Com. v. Swain

Decision Date02 May 1994
Docket NumberNo. 91-P-1019,91-P-1019
Citation632 N.E.2d 848,36 Mass.App.Ct. 433
PartiesCOMMONWEALTH v. Donald SWAIN.
CourtAppeals Court of Massachusetts

Daniel J. O'Connell, III, Boston, for defendant.

Robert C. Cosgrove, Asst. Dist. Atty., for Com.

Before KASS, JACOBS and IRELAND, JJ.

JACOBS, Justice.

The defendant was tried and convicted by a Superior Court jury on fourteen indictments alleging unlawful sexual contact with his daughter--eight indictments charged rape of a child under sixteen years of age, five charged indecent assault and battery of a child under fourteen years of age, and one charged incest. 1 He appeals from those convictions and from the denial of his motion for a new trial essentially claiming (1) the indictments suffered from a fatal lack of particularity, (2) the judge erred in admitting fresh complaint evidence and certain writings and statements of the daughter, and (3) newly discovered evidence entitled him to a new trial. We reverse on the grounds of prejudicial error in the admission of fresh complaint evidence.

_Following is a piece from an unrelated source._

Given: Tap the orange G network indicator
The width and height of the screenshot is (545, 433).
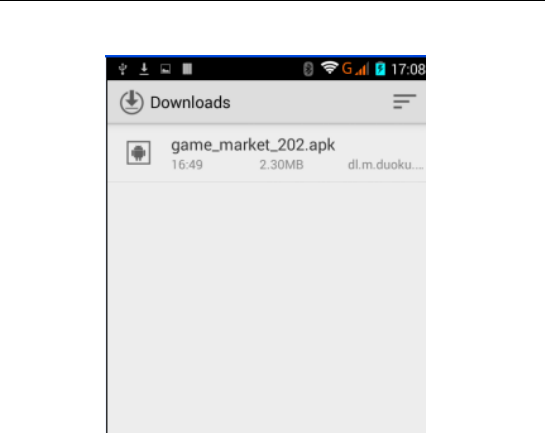Looking at the screenshot, I should click(347, 68).
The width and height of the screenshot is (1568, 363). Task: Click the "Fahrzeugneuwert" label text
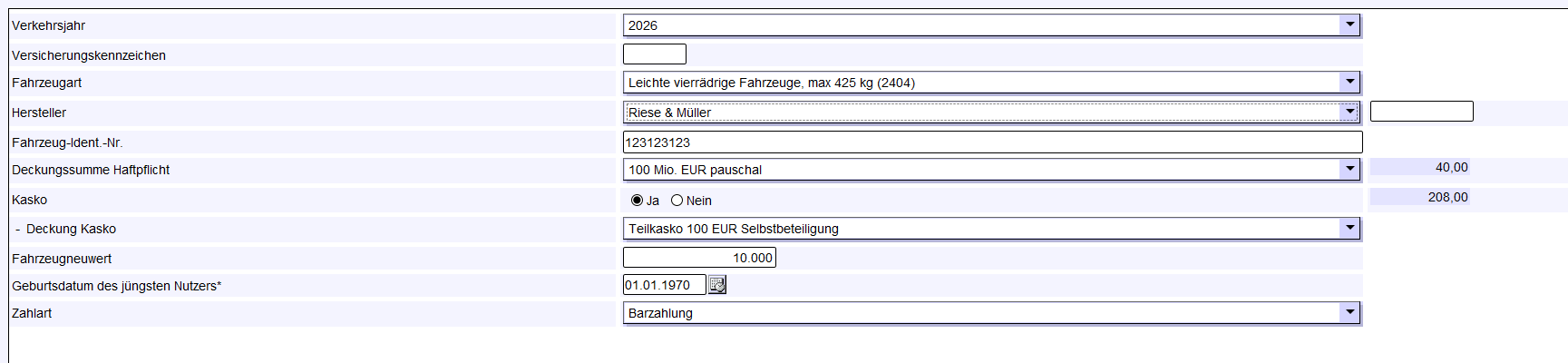[62, 259]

Born on March 7, 1975, the daughter, whom we shall call Martha, was fifteen years old at the time of the trial in December of 1990. She testified that the first of the sexual contacts by her father, who was separated from her mother, occurred when she was "about five" years old during one of her overnight visitations at his residence. She stated that this incident involved sexual intercourse and that various forms of sexual contact by her father 2 occurred on almost all of her weekly overnight visits with him at his apartments over the next nine years. She acknowledged that she never told anyone of this abuse during that period. She testified that the last such incident occurred between November 3, 1988, and December 5, 1988, and that her father never threatened her or told her not to tell anyone or that the sexual contact would be a secret between them. Her first report of abuse by her father occurred in October, 1989.

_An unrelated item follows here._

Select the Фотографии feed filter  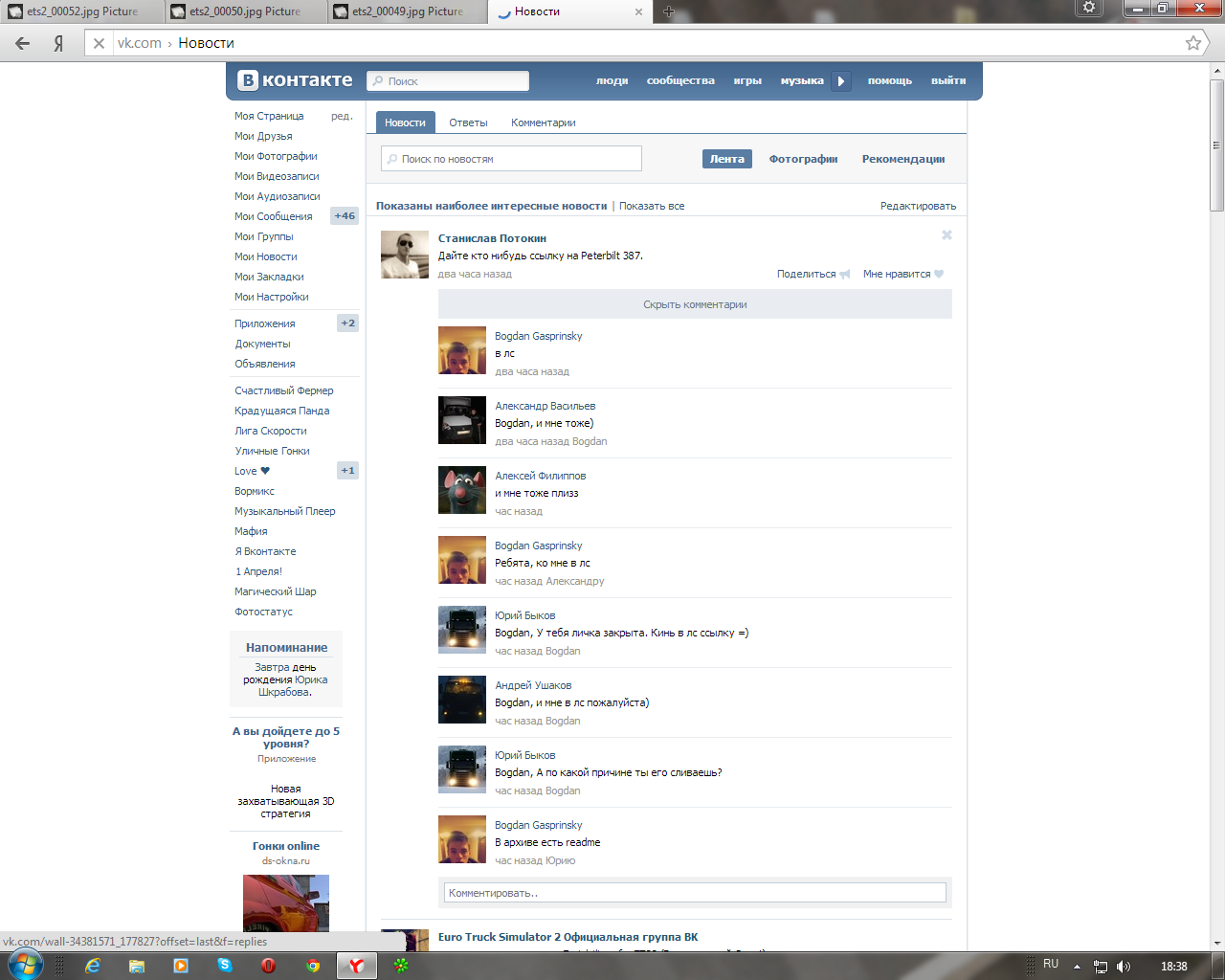click(803, 159)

1. Indictments. The indictments alleged unlawful sexual acts as follows: three in Quincy between January 1, 1981, and January 1, 1983; two in Quincy between January 1, 1981, and January 1, 1984; seven in Holbrook between January 1, 1984, and October 1, 1988; and two between November 3, 1988, and December 5, 1988, in Holbrook. A bill of particulars filed by the Commonwealth provided specific information as to the nature of the sexual act alleged in each of the indictments but did not more precisely identify the time of any offense. At the close of the prosecution's case and over the objection of the defendant, the judge allowed the Commonwealth's motion to amend the five indictments alleging incidents in Quincy and the related information in the bill of particulars by changing the termination date of the periods alleged from January 1, 1983, and January 1, 1984, to December 30, 1987.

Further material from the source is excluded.